* _WHAT IS BEING ASKED_
Repeat exactly the lines below that lie between the line with "This screenshot has height=899, width=1937." and the line with "Given: Select the B(Y) dataset row", counting both of those lines as part of the answer.

* _RECORDS SHOWN_
---

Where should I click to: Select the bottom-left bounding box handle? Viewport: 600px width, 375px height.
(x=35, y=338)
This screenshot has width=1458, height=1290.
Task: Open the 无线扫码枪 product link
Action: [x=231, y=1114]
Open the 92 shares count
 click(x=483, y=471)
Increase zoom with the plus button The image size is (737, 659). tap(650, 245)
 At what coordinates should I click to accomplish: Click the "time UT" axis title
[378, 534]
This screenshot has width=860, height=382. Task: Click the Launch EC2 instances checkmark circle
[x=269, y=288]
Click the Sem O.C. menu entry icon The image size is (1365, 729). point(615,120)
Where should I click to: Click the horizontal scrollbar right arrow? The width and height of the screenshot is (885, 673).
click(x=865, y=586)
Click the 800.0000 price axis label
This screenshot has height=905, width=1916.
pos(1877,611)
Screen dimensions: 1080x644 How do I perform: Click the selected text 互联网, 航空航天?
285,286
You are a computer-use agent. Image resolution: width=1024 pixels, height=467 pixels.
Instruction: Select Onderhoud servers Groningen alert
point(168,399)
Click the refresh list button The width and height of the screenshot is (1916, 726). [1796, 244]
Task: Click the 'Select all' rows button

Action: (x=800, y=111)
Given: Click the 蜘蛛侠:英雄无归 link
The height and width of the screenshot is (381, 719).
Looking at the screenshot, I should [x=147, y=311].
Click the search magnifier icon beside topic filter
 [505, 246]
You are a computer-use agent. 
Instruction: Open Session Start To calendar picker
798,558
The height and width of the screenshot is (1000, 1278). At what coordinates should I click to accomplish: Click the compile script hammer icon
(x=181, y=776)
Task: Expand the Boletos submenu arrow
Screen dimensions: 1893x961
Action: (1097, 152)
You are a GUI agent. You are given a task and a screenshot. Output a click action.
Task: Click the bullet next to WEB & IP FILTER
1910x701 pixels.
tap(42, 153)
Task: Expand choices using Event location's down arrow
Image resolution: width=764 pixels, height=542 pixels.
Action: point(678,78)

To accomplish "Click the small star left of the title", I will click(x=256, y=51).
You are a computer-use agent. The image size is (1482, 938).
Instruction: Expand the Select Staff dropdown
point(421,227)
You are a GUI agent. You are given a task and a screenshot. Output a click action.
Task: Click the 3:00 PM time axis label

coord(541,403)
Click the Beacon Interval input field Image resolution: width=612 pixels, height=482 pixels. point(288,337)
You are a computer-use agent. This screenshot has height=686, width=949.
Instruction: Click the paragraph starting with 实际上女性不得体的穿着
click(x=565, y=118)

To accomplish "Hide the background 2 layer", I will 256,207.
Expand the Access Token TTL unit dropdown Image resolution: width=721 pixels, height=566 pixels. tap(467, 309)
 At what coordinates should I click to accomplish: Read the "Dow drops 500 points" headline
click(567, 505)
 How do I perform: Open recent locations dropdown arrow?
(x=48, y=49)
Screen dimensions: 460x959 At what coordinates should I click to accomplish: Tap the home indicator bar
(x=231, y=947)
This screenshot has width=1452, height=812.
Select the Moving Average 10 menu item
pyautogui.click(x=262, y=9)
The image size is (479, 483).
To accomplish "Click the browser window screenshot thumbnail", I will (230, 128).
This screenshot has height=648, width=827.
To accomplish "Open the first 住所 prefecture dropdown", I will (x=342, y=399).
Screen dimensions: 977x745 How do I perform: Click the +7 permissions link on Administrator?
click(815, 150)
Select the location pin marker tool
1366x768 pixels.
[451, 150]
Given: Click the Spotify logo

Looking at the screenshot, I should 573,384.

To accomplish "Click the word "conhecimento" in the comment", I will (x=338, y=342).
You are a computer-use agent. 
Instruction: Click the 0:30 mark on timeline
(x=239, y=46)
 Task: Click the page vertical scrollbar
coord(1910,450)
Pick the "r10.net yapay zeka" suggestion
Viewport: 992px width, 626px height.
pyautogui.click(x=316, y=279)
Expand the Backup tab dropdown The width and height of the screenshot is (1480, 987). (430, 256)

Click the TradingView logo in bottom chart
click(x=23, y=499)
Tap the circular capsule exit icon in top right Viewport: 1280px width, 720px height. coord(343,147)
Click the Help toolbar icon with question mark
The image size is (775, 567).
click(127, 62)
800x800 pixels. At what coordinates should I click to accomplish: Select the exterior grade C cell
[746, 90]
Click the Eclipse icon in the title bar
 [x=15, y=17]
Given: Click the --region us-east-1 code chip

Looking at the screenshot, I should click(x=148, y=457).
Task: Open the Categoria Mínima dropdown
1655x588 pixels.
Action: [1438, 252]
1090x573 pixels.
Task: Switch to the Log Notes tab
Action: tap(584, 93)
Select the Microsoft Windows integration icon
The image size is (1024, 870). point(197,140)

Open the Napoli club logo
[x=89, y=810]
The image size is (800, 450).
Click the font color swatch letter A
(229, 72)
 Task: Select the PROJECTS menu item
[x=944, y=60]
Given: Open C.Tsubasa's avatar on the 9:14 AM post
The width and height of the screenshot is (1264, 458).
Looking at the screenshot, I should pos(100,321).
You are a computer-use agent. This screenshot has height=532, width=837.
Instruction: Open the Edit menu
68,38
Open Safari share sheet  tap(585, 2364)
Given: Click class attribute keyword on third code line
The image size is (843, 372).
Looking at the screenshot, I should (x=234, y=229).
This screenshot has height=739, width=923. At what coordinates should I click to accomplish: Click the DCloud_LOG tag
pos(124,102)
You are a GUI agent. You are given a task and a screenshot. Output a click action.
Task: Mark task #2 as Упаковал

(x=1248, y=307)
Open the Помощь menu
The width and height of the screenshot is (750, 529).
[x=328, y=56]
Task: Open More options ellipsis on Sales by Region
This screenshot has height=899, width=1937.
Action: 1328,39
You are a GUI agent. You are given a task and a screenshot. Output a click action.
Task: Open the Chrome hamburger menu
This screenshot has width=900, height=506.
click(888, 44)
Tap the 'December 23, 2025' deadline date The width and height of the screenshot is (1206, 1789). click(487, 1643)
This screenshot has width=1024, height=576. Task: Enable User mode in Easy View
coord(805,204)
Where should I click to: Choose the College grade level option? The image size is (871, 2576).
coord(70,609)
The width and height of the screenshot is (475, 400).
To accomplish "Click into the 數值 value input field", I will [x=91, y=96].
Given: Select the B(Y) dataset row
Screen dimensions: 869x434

---

* _WRITTEN REPLY_
This screenshot has height=899, width=1937.
Action: 1328,39
You are a GUI agent. You are given a task and a screenshot. Output a click action.
Task: Open the Chrome hamburger menu
This screenshot has width=900, height=506.
click(888, 44)
Tap the 'December 23, 2025' deadline date The width and height of the screenshot is (1206, 1789). click(487, 1643)
This screenshot has width=1024, height=576. Task: Enable User mode in Easy View
coord(805,204)
Where should I click to: Choose the College grade level option? The image size is (871, 2576).
coord(70,609)
The width and height of the screenshot is (475, 400).
To accomplish "Click into the 數值 value input field", I will [x=91, y=96].
Given: Select the B(Y) dataset row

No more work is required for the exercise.